VR療法で社交不安症を改善できる
実験にはSAD患者25人が参加し、対照群となる健常者22人と比較されました。
まず対象者全員が自己参照処理に関する課題を行いました。
この課題では、中立・肯定・否定のいずれかの単語が提示され、それぞれの単語が自分にどの程度関連しているか選択するよう求められます。
そしてこの課題の最中、fMRIで対象者の脳活動が観察されました。
次に、SAD患者は6回のVR療法に参加。
彼らはVR上で、「見知らぬ人に自己紹介をする」という社交不安のシナリオを体験しました。
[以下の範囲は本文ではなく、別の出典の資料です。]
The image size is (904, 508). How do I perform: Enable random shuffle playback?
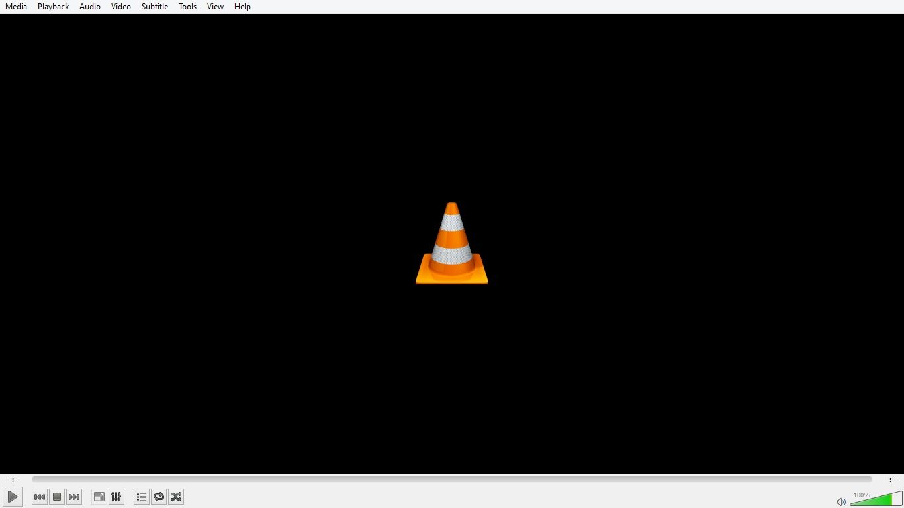point(175,497)
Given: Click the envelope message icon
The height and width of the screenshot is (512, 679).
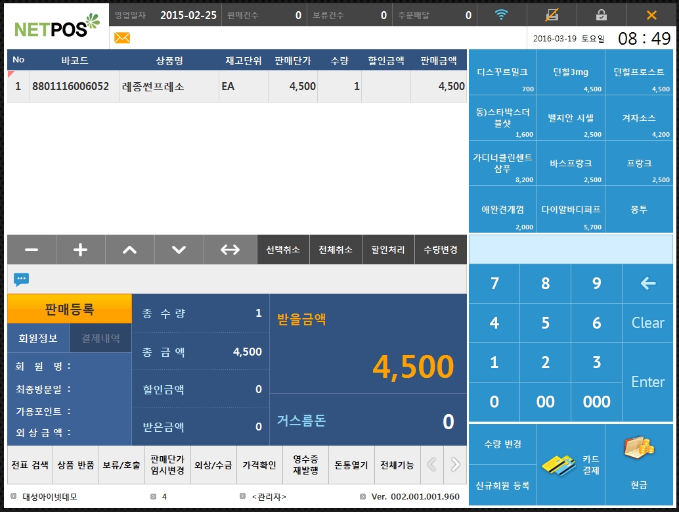Looking at the screenshot, I should [122, 38].
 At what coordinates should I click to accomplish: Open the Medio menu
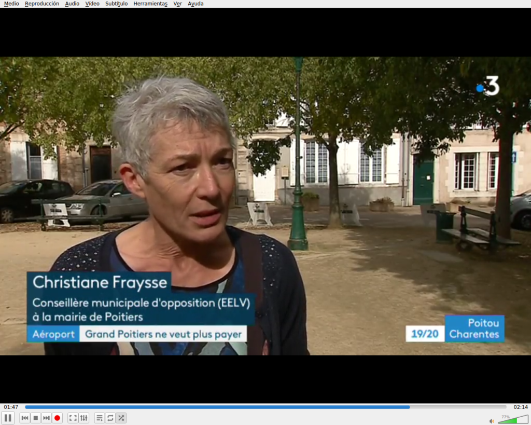coord(11,4)
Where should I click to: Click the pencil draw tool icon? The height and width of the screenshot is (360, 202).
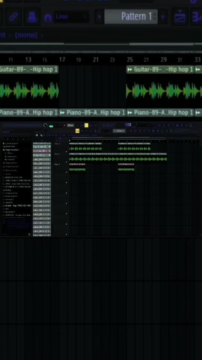pos(13,17)
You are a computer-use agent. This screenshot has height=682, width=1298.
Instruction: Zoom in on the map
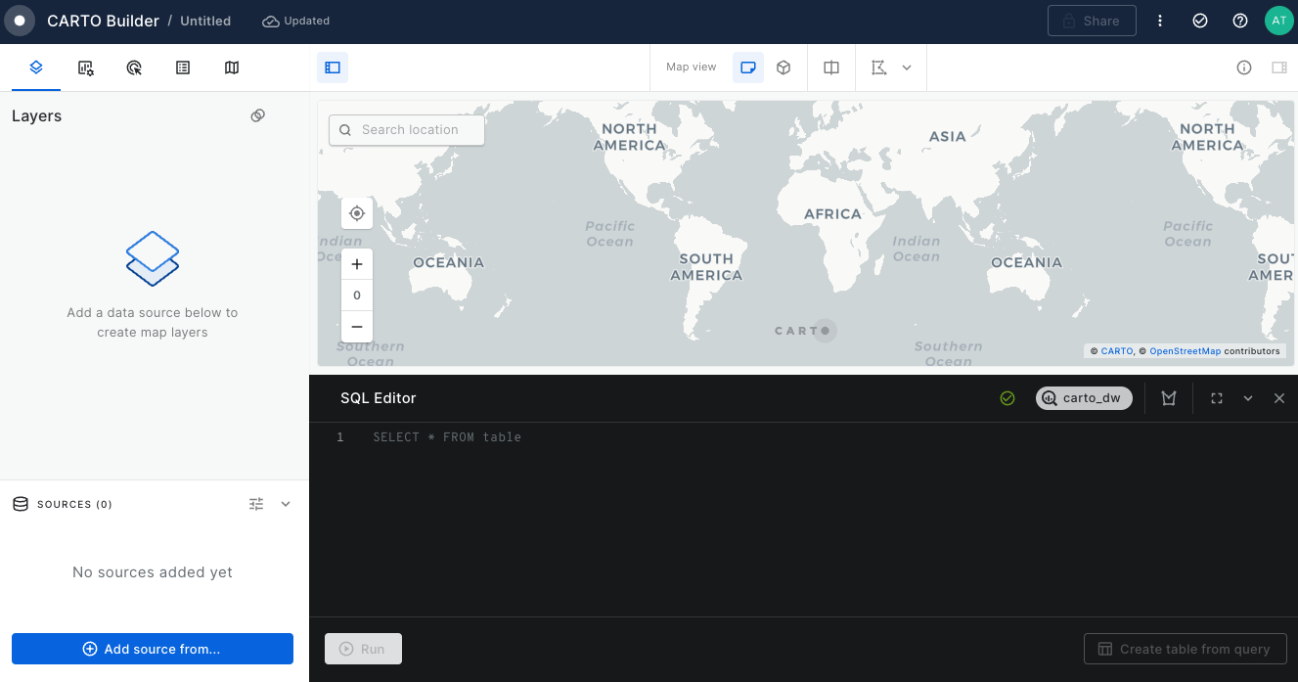(357, 264)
その結果、SAD患者は対照群と比較して、自己参照処理を司る脳領域の活性化が認められました。
さらに社交不安尺度(英文:Social Phobia Scale)のスコアが低下し、反芻思考も改善。
加えて、単語の認知を司る脳領域「舌状回(ぜつじょうかい)」に活動の変化が見られた参加者ほど、社交不安や反芻思考が改善していました。
これにより、VR療法が「肯定的な言葉を自分に関連付ける」ようサポートしたと考えられます。
今回の結果からチームは、「VR療法が社交不安症の治療に取り入れられる可能性がある」と述べました。
VRは現実ではないものの、現実に似た世界です。
この曖昧さが、対人関係の治療段階としては効果的なのかもしれませんね。
今後もVRの新しい可能性に期待したいものです。